* [WORK ORDER] In the copy, leave out the pictures and repeat all records exactly.

* [PROVIDED INFORMATION]
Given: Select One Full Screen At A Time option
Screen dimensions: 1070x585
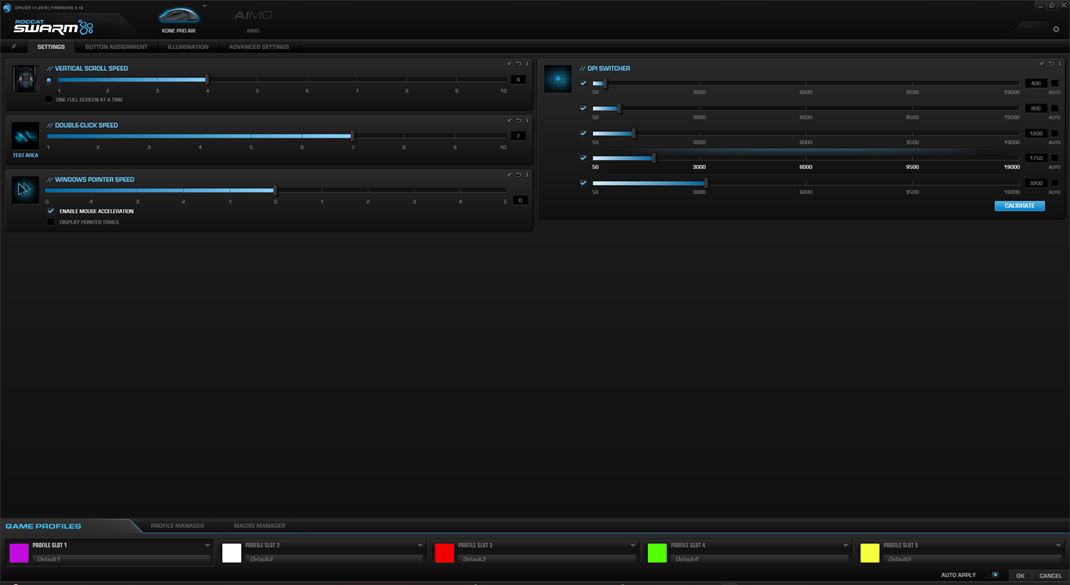Looking at the screenshot, I should tap(50, 99).
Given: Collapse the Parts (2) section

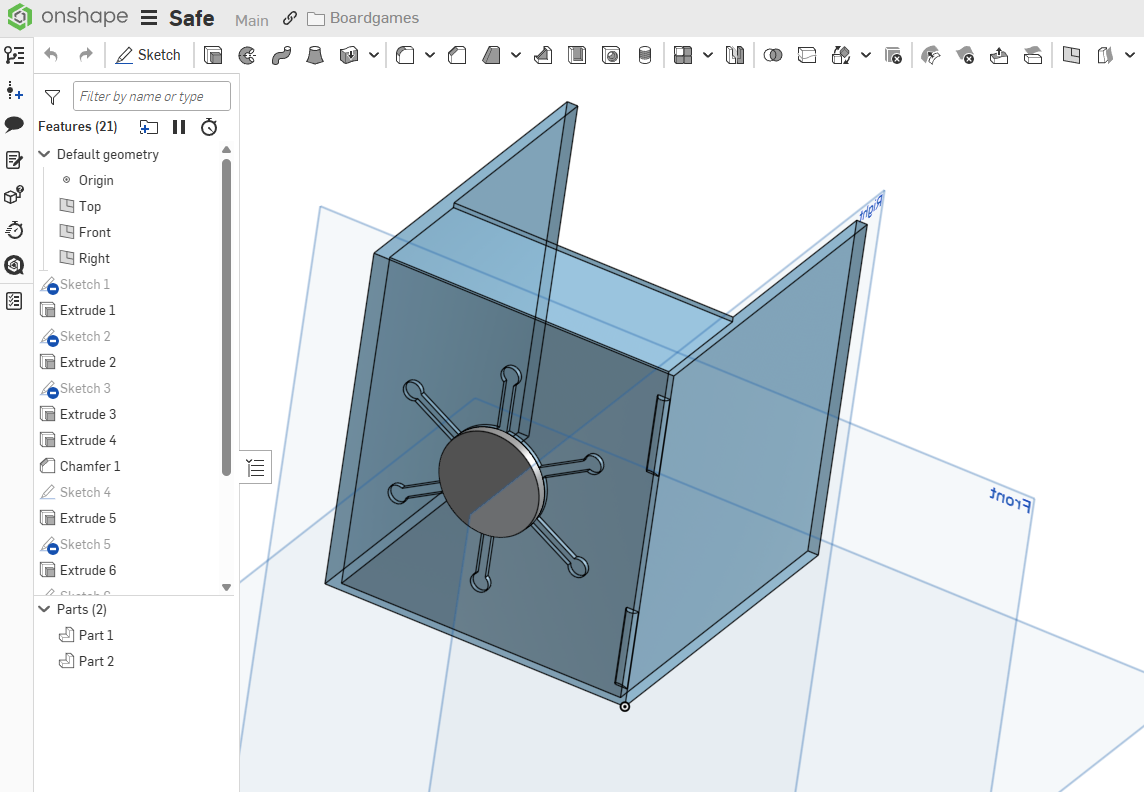Looking at the screenshot, I should 44,609.
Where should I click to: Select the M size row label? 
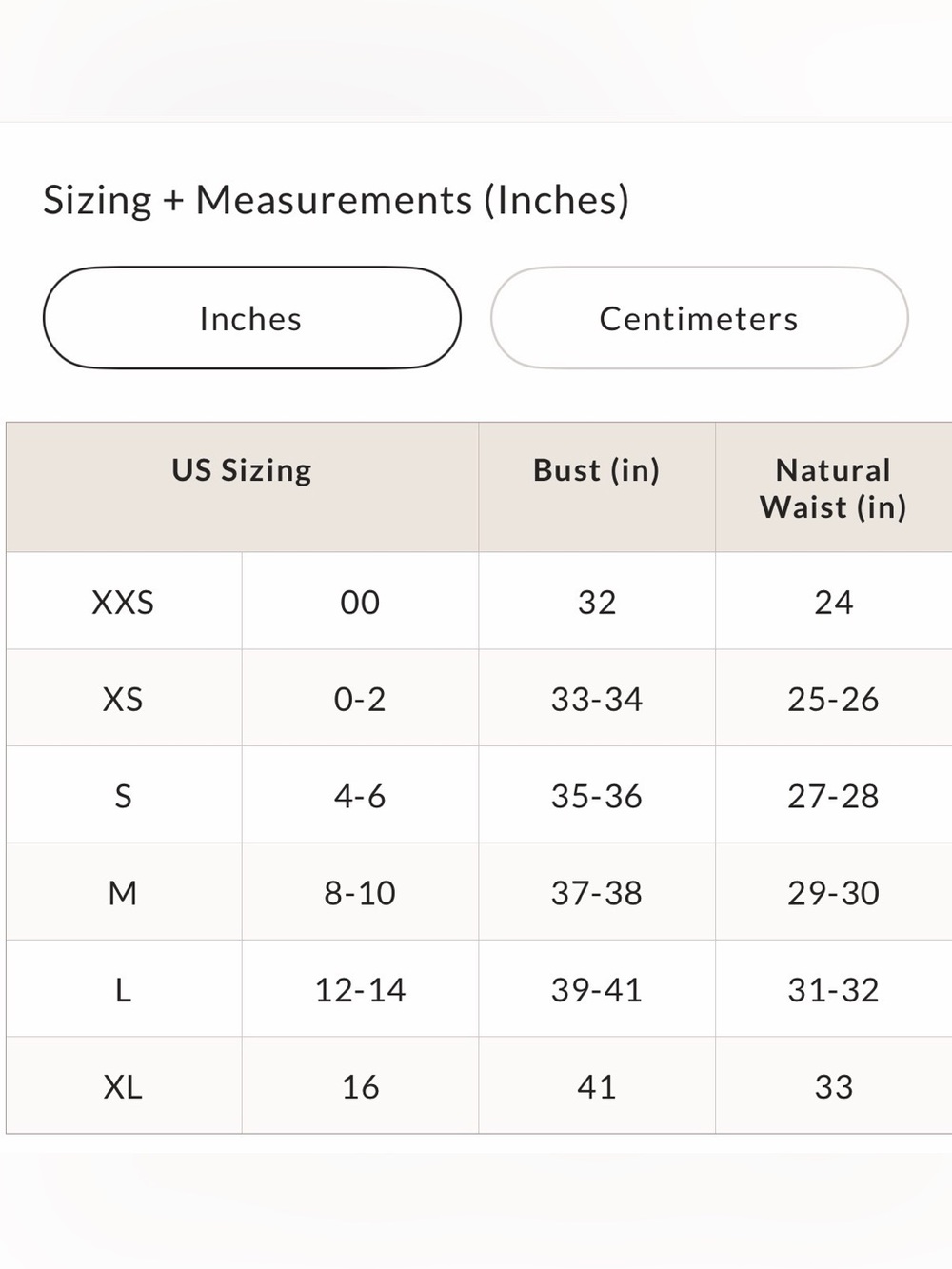pyautogui.click(x=124, y=893)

* [EXERCISE ANSWER]
Given: Select One Full Screen At A Time option
Screen dimensions: 1070x585
Looking at the screenshot, I should tap(50, 99).
Given: Collapse the Parts (2) section

Looking at the screenshot, I should 44,609.
Where should I click to: Select the M size row label? 
pyautogui.click(x=124, y=893)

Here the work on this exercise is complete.